Wiggins sat fourth in the overall standings, 76 seconds adrift of overall leader Vincenzo Nibali after the first week of racing.

The reigning Tour de France champion has suffered a fall and a puncture in recent days which have interrupted his hopes of keeping local favourite Nibali in check.

However, with 12 stages of the race, which finishes in Brescia on May 26, remaining, Wiggins remains optimistic.

“Physically everything is great. It’s better than it’s ever been,” he told teamsky.com.

“Hopefully now on the longer summit finishes I can put that into action - where it’s just down to the physical stuff rather than these tricky finishes like where we had the crash a couple of days ago.

“We’re fourth and just over a minute off the lead with two weeks left of racing - perhaps the hardest two weeks.

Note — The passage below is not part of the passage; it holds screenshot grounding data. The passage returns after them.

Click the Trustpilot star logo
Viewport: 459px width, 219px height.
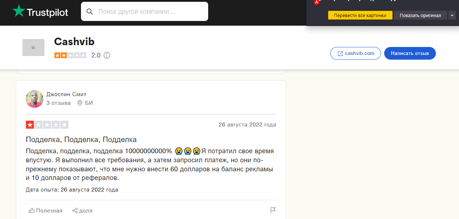tap(19, 12)
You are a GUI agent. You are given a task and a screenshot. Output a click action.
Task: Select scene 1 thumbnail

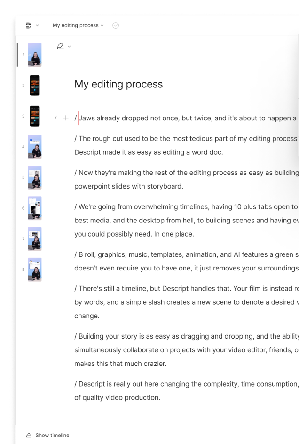(34, 55)
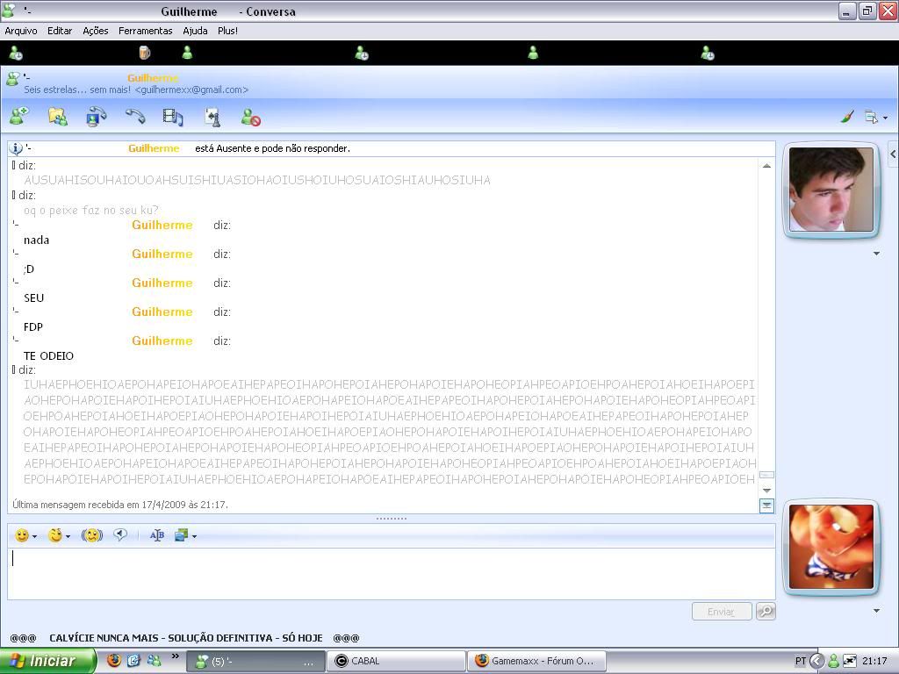The height and width of the screenshot is (674, 899).
Task: Open the Ferramentas menu
Action: coord(146,31)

“Taking the first week in comparison to what’s left in the Giro, you’ll look back in Brescia and go ‘well actually it was nothing’. I don’t think the gap will be 1:16 in Brescia. Whoever is in pink at the time the gaps will be quite considerable.”

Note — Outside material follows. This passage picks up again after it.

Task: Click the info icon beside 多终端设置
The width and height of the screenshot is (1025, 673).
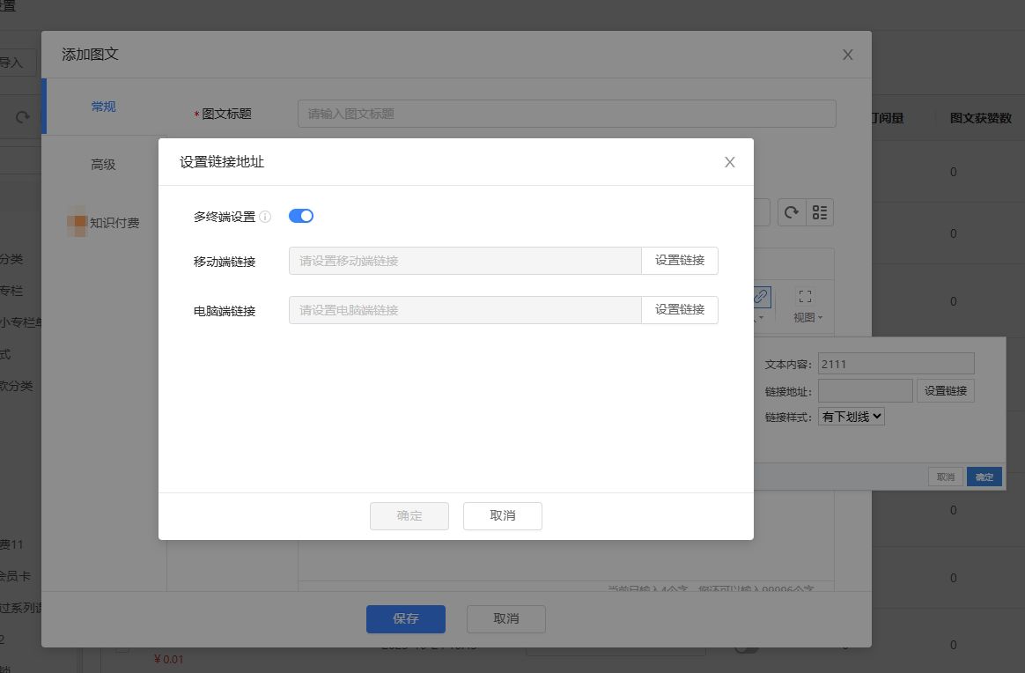Action: (x=265, y=217)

The four-time Olympic gold medalist admits he has endured a frustrating time in the first nine stages, however.

“I just seemed to have one problem after another really,” he said.

“I’ve said all along the Giro is going to be like that and every time I’ve ridden the Giro it’s been challenging like that, let alone going for the GC (general classification).

“You’ve just got deal with it as things come along.”

Team Sky have been put into an unfamiliar position of trying to take the attack to their opponents.

This is in stark contrast to last year’s Tour de France, where Wiggins took the general classification lead after the seventh of 20 stages before finishing three minutes and 21 seconds ahead of team-mate and nearest challenger Chris Froome.

“It’s still not a bad position to be in. One second off the podium, Vincenzo in the lead and three of us in the top 10,” said the 33-year-old.

“(Attacking) is not what we’re used to. Last year we defended a lot and had people attacking and trying to get rid of us. It’s a different position we’re in now and we’ll try to take advantage of that and play other cards. There’s a lot to play for.”

Nibali leads the impressive Cadel Evans by 29 seconds, with Robert Gesink in third. Defending champion Ryder Hesjedal suffered a dismal stage nine and has fallen three minutes off the pace.

Today the riders face the first high-mountain stage to Altopiano del Montasio.

The climb to Altopiano del Montasio is new to the Giro this year and ranks among the race’s biggest challenges - something Wiggins hopes presents an opportunity.

“It will be one of the toughest finishes of this Giro, that’s for sure,” Wiggins said said in Cycling Weekly. “The race could tip upside down again.”